Exactly. The whole experience with Monzo was a shambles. For trying to make a genuine payment to my own bank (an everyday scenario that we all do) I got treated the same way an international terrorist would!
I’m attaching a screenshot of the sms that hsbc sent when it happened there, just to prove I’m not making up having experience of this same issue elsewhere.
I used to get these from Lloyds too. They’d temporarily freeze the account, but text me with a number to call.
As soon as I confirmed it was me making the transaction along with a few security details, everything was back to normal.
Edited to add: It would be great if Monzo introduced a similar process to verify flagged activity.
A payment that a bank thinks is someone else using your card details. Temporarily block the transaction, text etc, then once its confirmed it is an intended transaction allow it to go through.
The bank thinking that the entire account is being deliberately used to commit fruad/illegal activity. Then they must block the entire account and cannot legally go into more detail until it is resolved.
The problem is, and Monzo should be clear about this, they are developing fraud controls based on transactions and the data they have. Yes there is industry data, but each bank develops its own controls as fraud can vary dependent on the type of account, people targeted and so on. As a new bank it still has no where near the data of the bigger banks, so it can’t get it as right. The rules and regulations state the minimum requirements, but how the bank sees and interprets the data to report fraud is different in every single bank.
The big banks still get don’t always get it right with transaction data from trillions of transactions.
Sorry I agree that I really didn’t make that clear.
I’m aware of the KYC requirements but Monzo advertises the fact that you can sign-up minutes (just look at the app store listing).
Some old banks, e.g. Nationwide required me to, make you go in and provide ID in person. This is certainly not as convenient as the Monzo sign-up flow.
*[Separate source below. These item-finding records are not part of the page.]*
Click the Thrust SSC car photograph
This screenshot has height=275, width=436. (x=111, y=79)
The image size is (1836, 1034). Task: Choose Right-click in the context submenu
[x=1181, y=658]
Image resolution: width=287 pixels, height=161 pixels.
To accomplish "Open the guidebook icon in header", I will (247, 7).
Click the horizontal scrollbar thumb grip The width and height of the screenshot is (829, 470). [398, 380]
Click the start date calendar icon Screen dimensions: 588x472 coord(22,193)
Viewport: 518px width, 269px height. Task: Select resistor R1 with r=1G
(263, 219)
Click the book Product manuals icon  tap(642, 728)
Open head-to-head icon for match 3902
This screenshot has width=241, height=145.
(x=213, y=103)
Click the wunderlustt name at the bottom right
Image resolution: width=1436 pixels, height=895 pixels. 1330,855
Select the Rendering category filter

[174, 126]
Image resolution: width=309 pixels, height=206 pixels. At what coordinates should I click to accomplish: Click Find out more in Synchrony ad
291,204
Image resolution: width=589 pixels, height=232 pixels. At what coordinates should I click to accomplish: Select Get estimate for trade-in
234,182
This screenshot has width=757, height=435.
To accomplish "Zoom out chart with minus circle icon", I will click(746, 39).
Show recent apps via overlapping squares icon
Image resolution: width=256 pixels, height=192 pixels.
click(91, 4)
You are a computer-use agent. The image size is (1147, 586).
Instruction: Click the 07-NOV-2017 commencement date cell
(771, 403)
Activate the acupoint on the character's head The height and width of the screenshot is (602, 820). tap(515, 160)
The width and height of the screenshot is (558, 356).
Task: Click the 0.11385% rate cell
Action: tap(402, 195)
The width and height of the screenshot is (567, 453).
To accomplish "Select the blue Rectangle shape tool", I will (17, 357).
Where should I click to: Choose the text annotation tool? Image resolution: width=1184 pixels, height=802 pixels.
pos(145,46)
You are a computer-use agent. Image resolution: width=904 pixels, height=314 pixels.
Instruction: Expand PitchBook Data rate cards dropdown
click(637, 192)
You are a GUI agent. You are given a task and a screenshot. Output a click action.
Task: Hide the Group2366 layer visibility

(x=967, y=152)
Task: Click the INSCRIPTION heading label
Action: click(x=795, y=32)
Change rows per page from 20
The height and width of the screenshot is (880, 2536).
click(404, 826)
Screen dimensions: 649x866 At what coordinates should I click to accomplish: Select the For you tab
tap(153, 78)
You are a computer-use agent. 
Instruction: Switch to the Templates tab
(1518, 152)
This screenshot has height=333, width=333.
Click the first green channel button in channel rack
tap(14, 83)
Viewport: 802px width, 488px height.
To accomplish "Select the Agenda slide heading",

We had a similar issue with Cap One and the bank is HSBC, we transferred d £1200 by SO from our joint Monzo account that we normally clear bathe balance by DD, even with faster payments Cap One took about 5hrs to add the funds and clear them, then although we could access the account we couldn’t make a payment, just stated declined and contact issuer, 12hrs later get txt saying security checks were being completed, apologies and to now try again.